Dans tous les pays et depuis le début du capitalisme, la partie la plus pauvre et la plus exploitée de la classe travailleuse a presque toujours été abandonnée à elle-même, entassée dans des quartiers dont elle n'avait pas les moyens financiers de sortir, victime de tous les préjugés et soumise à la loi des mafias. La hausse du niveau de vie, la résorption partielle de la crise du logement, ne se sont vraiment réalisés que pendant quelques années, entre les années cinquante et soixante-dix, et dans quelques pays, dont la France. Cela n'a d'ailleurs été possible que grâce, entre autres, à l'arrivée constante de travailleurs immigrés, alors jeunes et obligatoirement célibataires et spécialement recrutés pour effectuer les travaux les plus pénibles et plus mal payés.
Aussi, depuis toujours, la bourgeoisie et ses hommes de plume ont considéré la pauvreté comme une tare, et les pauvres comme des corps étrangers, "non intégrés" dans la société. C'est bien de cette "non-intégration"-là, nouveau nom pour la misère et la haine de classe, qu'il est question aujourd'hui. La couleur de peau, le poids supposé des différentes religions, les préjugés de toute nature ne font, pour l'instant, que se surajouter au problème social. Ils n'en sont pas la cause principale.
Cette "non-intégration" dont nous parlent les médias, c'est, concrètement, la situation d'une partie de plus en plus grande du monde du travail.
Le mouvement ouvrier, les partis politiques de gauche, les syndicats doivent offrir à cette jeunesse une véritable solidarité qui donne un débouché à sa colère. Les animateurs sociaux rétribués ne remplaceront jamais cela. Le mouvement ouvrier dispose de volontaires. Il y en a qui se consacrent à offrir des vacances aux plus jeunes comme le Secours Populaire. Si les directions politiques ou syndicales le voulaient, il pourrait y en avoir plus. Il ne s'agit pas de faire la charité mais dès le plus jeune âge, d'offrir toute l'année un milieu culturel qui enseigne la fraternité et la solidarité sociale.
Paul GALOIS
Lutte Ouvrière n°1945 du 11 novembre 2005
a écrit :
Banlieues : Villepin et ses "réponses" éducatives
Ceux qui attendaient des réponses concrètes de l'intervention du Premier ministre le 7 novembre, alors qu'il avait pour seule ambition de tenter de désamorcer la crise dans les banlieues, en sont restés sur leur faim. Sur le problème clé de l'éducation, tandis que les parents, les voisins, les enseignants, les jeunes eux-mêmes stigmatisent les manques criants qui se reflètent dans l'attitude désespérée et absurde de nombreux jeunes des quartiers populaires, Villepin suggère tout au plus deux pistes, censées sans doute attaquer le sujet par les deux bouts.

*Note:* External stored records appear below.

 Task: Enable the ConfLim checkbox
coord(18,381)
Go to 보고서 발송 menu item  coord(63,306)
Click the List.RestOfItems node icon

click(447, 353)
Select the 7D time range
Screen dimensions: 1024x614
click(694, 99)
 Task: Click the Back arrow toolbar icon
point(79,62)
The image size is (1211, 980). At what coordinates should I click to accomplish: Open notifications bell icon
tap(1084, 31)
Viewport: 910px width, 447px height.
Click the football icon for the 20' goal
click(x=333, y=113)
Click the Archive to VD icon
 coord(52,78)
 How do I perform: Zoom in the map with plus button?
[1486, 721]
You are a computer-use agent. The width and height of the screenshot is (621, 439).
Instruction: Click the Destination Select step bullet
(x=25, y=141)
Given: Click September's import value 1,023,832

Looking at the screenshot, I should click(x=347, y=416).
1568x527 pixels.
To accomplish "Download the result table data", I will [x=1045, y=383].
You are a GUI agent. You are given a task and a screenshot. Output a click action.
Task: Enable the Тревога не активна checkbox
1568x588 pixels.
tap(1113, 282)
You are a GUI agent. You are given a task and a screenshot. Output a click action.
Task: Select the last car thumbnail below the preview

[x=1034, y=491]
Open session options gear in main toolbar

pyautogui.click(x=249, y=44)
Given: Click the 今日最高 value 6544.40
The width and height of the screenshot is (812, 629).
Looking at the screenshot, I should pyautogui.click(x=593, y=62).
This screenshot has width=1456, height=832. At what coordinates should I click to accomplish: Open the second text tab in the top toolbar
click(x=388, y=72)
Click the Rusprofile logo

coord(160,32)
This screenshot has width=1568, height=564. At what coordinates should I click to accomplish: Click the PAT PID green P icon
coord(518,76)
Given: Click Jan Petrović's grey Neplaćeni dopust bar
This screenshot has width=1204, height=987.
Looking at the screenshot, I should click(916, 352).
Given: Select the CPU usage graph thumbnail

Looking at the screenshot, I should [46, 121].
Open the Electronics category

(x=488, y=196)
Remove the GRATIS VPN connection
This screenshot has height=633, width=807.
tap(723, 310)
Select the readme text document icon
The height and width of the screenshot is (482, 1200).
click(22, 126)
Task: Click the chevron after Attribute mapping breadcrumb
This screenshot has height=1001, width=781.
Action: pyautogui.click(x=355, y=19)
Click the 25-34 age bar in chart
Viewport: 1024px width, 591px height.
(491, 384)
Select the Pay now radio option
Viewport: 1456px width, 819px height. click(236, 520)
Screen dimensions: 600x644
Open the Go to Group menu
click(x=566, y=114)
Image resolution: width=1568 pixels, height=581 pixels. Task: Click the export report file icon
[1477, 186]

Des bourses au mérite et des "internats d'excellence" s'adresseraient, pour les récompenser, aux "bons" jeunes, ceux qui poursuivent des études longues et brillantes, ceux pour lesquels déjà on avait réservé des places dans les filières "nobles", comme Sciences-Po. À l'autre extrémité, pour les jeunes qui ne supportent plus l'école, ou qu'elle ne supporte plus, il serait question d'abaisser l'âge de la fin de la scolarité obligatoire de 16 ans, comme la loi l'a fixé depuis 1959, à 14 ans. À partir de cet âge, les jeunes en rupture d'école pourraient donc entrer en apprentissage chez un patron.
Voilà toute l'audace des propositions du Premier ministre! Certes, on ne peut exclure que certains gamins de 14 ans, fâchés avec l'institution scolaire et ses contraintes, voient comme une solution la découverte du monde du travail et l'apprentissage d'un métier, ni que leurs parents puissent préférer cette solution au chômage qui attend leurs enfants. Encore faudrait-il que ces enfants trouvent un artisan ou un patron prêt à les accueillir et à leur consacrer suffisamment de temps et de patience pour les former, et non à profiter de l'occasion pour surexploiter une main-d'oeuvre bon marché.
Mais proposer l'apprentissage à 14 ans comme un progrès, c'est vraiment traiter par le mépris le plus total le problème de l'éducation de cette jeunesse des quartiers pauvres, problème profondément lié à l'impasse sociale dans laquelle le chômage massif érigé en système maintient la grande majorité des enfants et des travailleurs pauvres de ce pays.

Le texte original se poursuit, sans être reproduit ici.